What is expected: Rewrite the entries starting at the line that contains "You are a computer-use agent. Viewport: 1767px" and ending at the line that contains "point(90,136)", changing "Instruction" to "Goal" and keeping everything else the same. Give only those lines, without the pictures.
※ ※ ※
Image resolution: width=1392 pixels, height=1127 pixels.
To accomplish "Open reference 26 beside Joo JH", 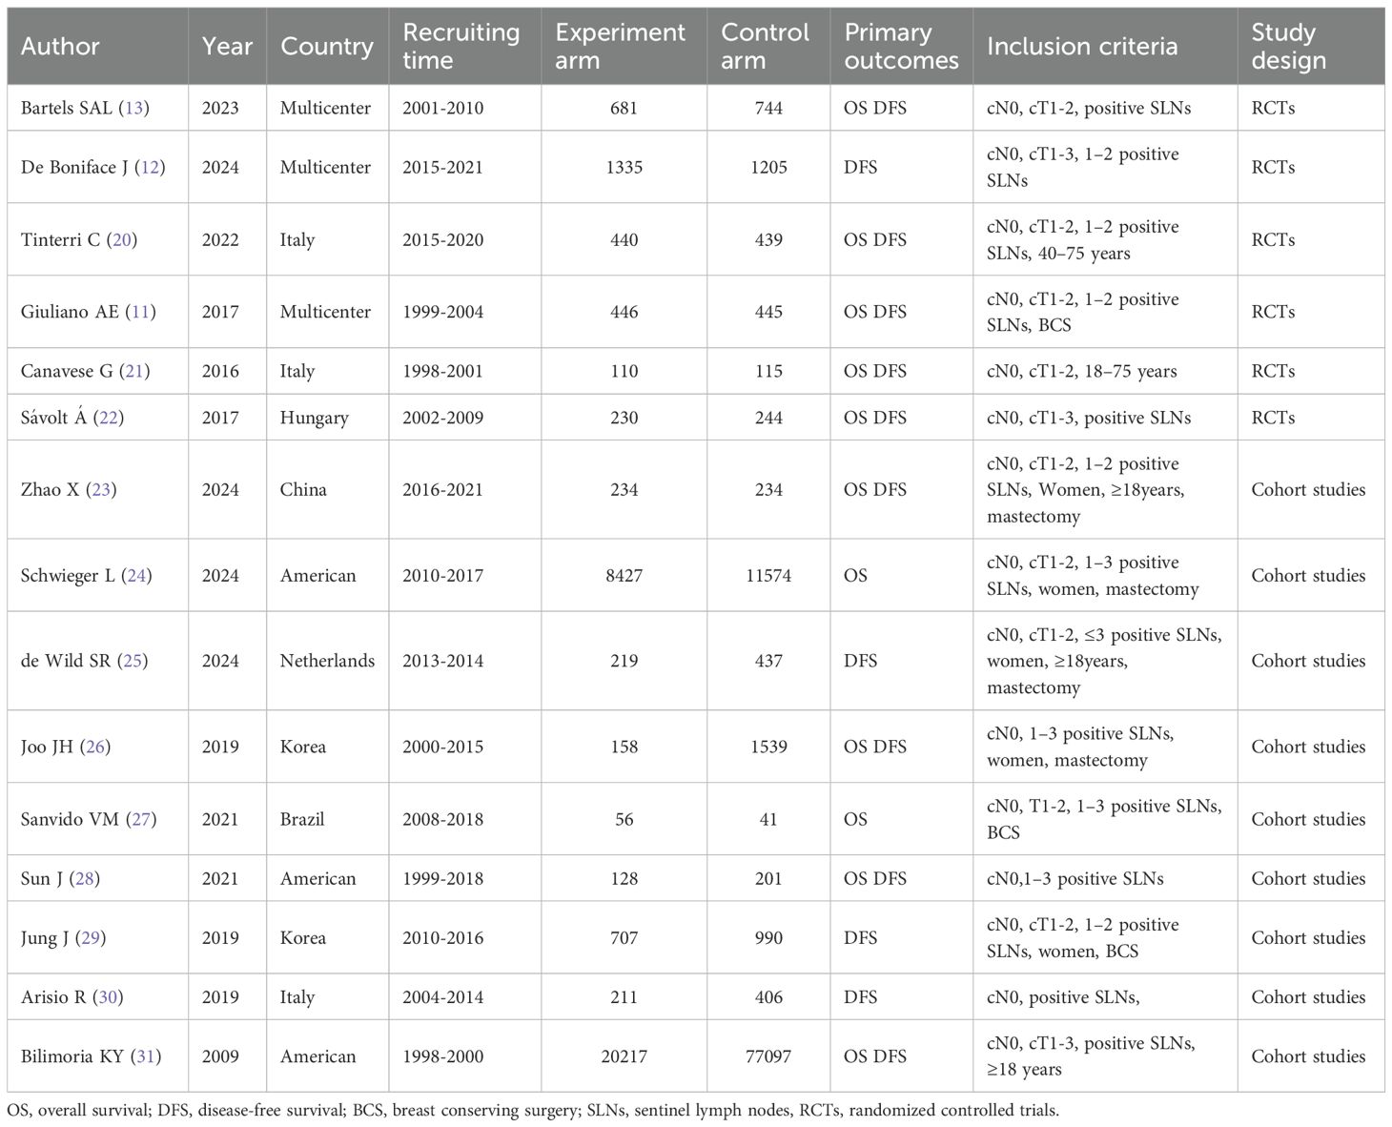I will pyautogui.click(x=95, y=747).
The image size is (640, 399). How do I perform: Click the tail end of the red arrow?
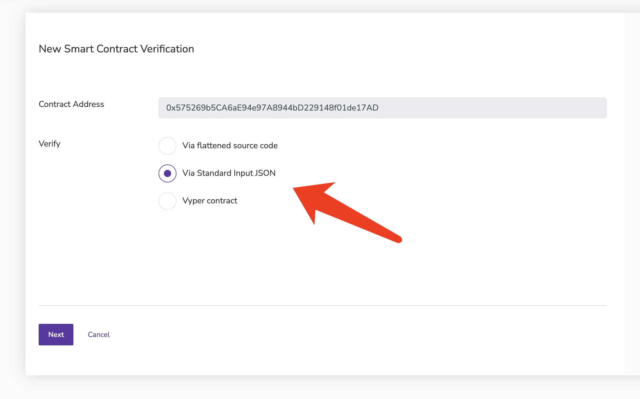click(x=397, y=239)
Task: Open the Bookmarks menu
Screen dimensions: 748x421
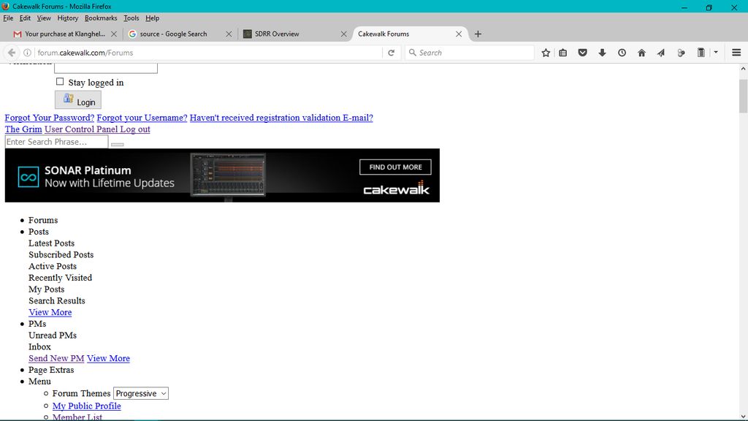Action: pyautogui.click(x=101, y=18)
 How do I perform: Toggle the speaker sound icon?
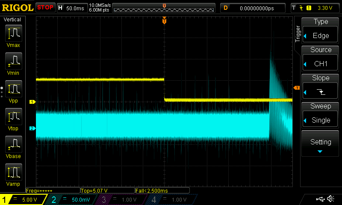coord(330,199)
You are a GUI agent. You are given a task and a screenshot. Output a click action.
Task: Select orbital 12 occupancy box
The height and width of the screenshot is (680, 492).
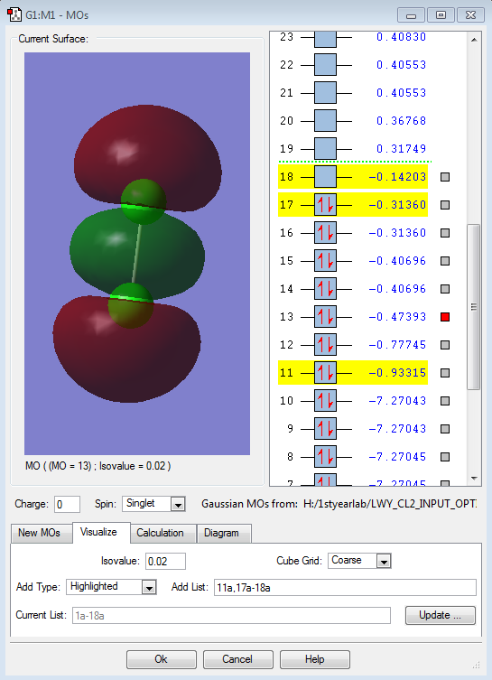pos(325,345)
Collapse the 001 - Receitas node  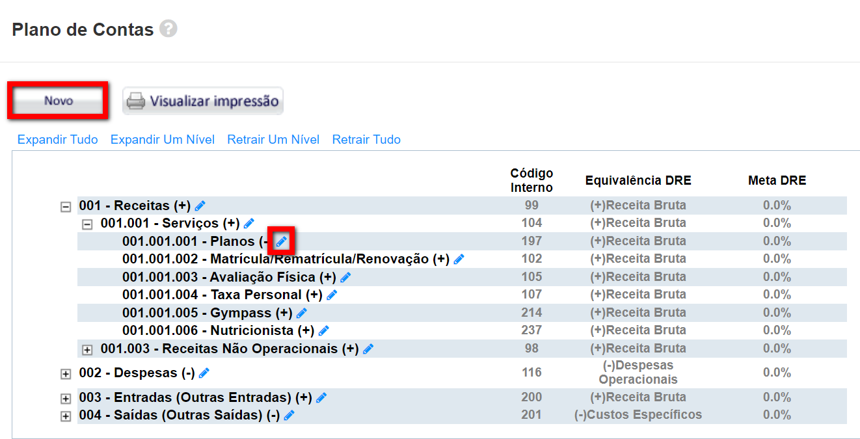coord(65,207)
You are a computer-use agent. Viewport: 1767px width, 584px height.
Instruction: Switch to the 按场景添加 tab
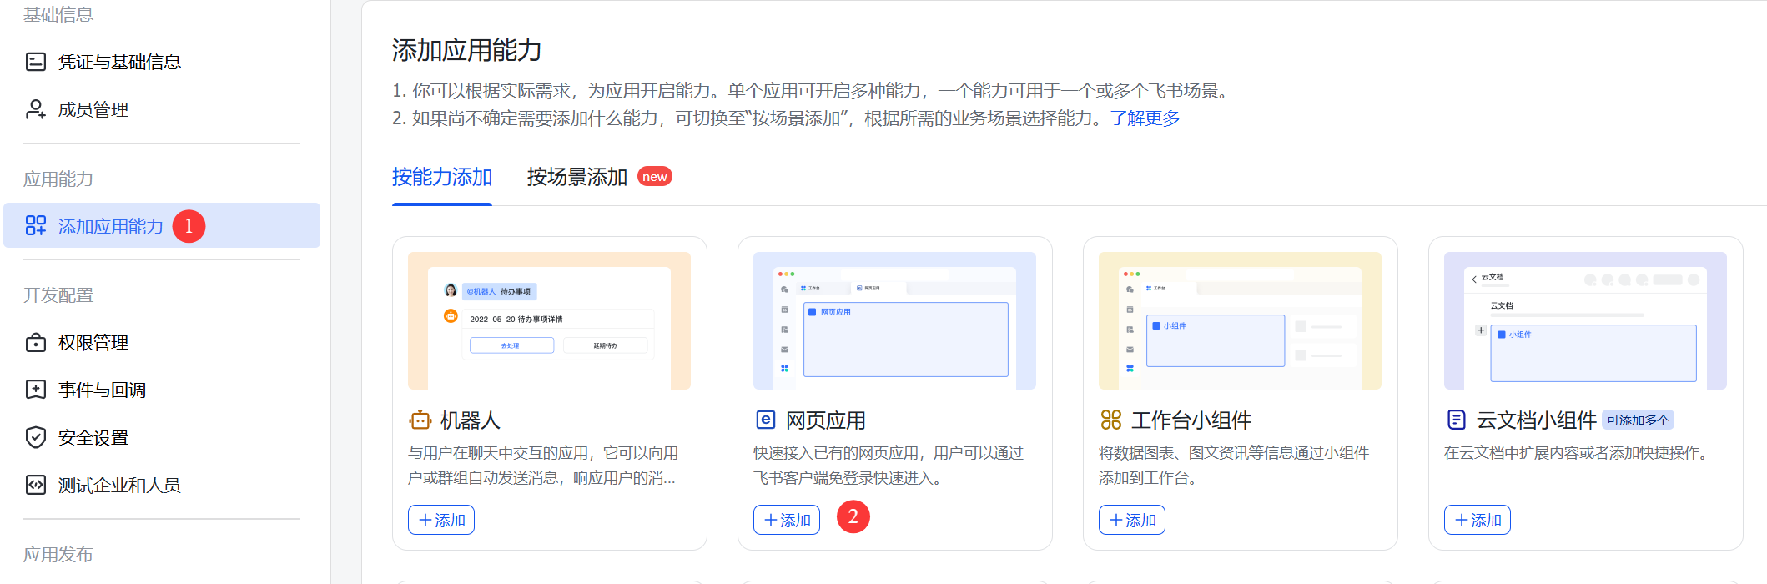coord(576,177)
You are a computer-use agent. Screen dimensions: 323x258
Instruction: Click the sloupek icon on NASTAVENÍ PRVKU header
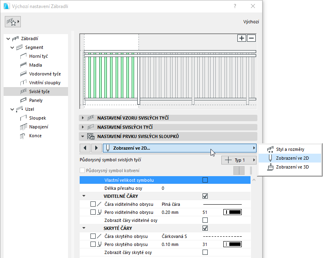point(90,136)
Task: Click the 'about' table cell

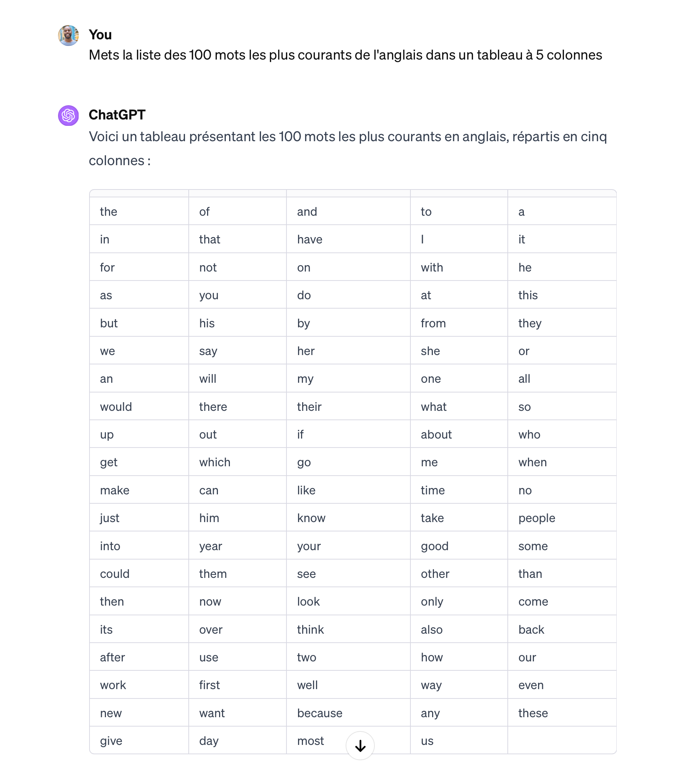Action: pyautogui.click(x=459, y=434)
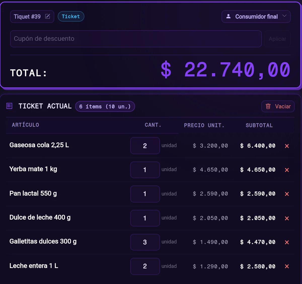
Task: Click the edit pencil icon next to Tiquet #39
Action: click(x=48, y=17)
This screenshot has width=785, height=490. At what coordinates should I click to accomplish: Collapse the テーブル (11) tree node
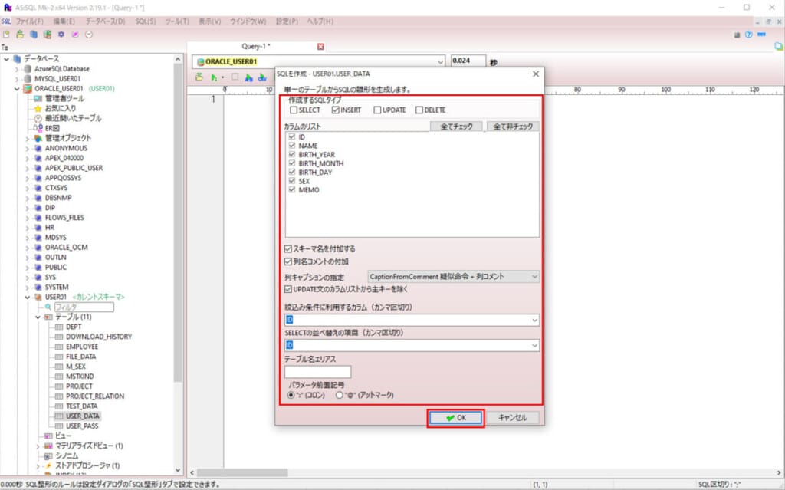pos(37,316)
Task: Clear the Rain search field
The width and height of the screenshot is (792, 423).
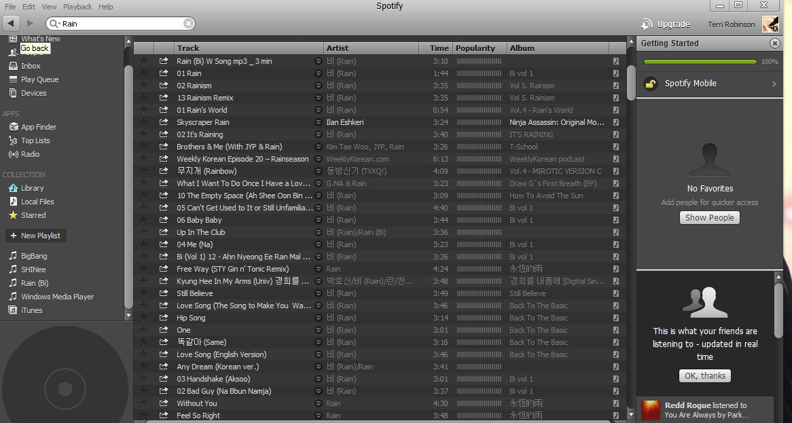Action: tap(188, 23)
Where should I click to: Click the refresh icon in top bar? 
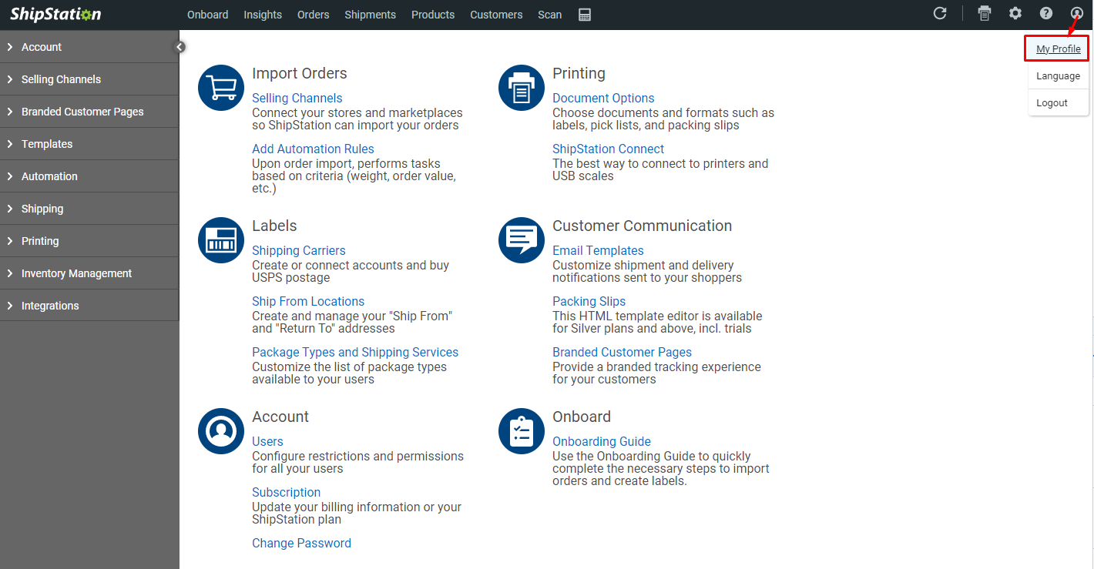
※ ※ ※
Problem solution:
You are a computer-use agent. Viewport: 1767px width, 584px height.
Goal: Switch to the 按场景添加 tab
coord(576,177)
You are a computer-use agent. Screen dimensions: 323x258
Goal: Click the sloupek icon on NASTAVENÍ PRVKU header
point(90,136)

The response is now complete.